Data scientists typically may have to simultaneously combine data from various sources with different volume, variety, and velocity needs to gain useful insights, but that in turn puts different demands on processing power, storage and network performance, latencies etc. Here's a quick look at the different types of Big Data sources:

Unstructured data: The type of data generated by sources such as social media, log files, and sensor data is not very structured and hence is generally not amenable to traditional database analysis methods. A large variety of Big Data tools, techniques, and approaches have emerged in the last few years to ingest, analyze, and extract customer sentiment from social media data. Newer approaches include Natural Language Processing, News Analytics, unstructured text analysis, etc.

Semi-structured data: Some unstructured data may in fact have some structure to them. Examples include email, call center logs, and IoT data. Some in the industry have coined a new term, "Semi-structured data," to describe these data sources. These may require a combination of traditional databases and newer Big Data tools to extract useful insights from these types of data.

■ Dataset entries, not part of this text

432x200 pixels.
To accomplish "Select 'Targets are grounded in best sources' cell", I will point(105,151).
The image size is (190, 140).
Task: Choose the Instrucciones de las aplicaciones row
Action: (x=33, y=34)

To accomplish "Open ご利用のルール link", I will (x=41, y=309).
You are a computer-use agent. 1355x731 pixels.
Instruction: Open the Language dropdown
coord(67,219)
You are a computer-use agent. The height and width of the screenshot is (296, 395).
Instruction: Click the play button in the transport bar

Streaming data brings in the dimension of higher velocity and real-time processing constraints. The velocity of data varies widely depending on the type of application: IoT data tends to be small packets of data regularly streamed at low velocity, while 4K video streams stretch the velocity to the highest end of the spectrum.

The alluring promise of these new use cases – and associated emerging technologies and tools – is that they can generate useful insights faster so that companies can take actions to achieve better business outcomes, improve customer experience, and gain significant competitive advantage.

No wonder Big Data projects have been on the CIO top ten initiatives for the past decade – almost 70 percent of Fortune 1000 firms rate big data as important to their businesses; over 60 percent already have at least one big data project in place.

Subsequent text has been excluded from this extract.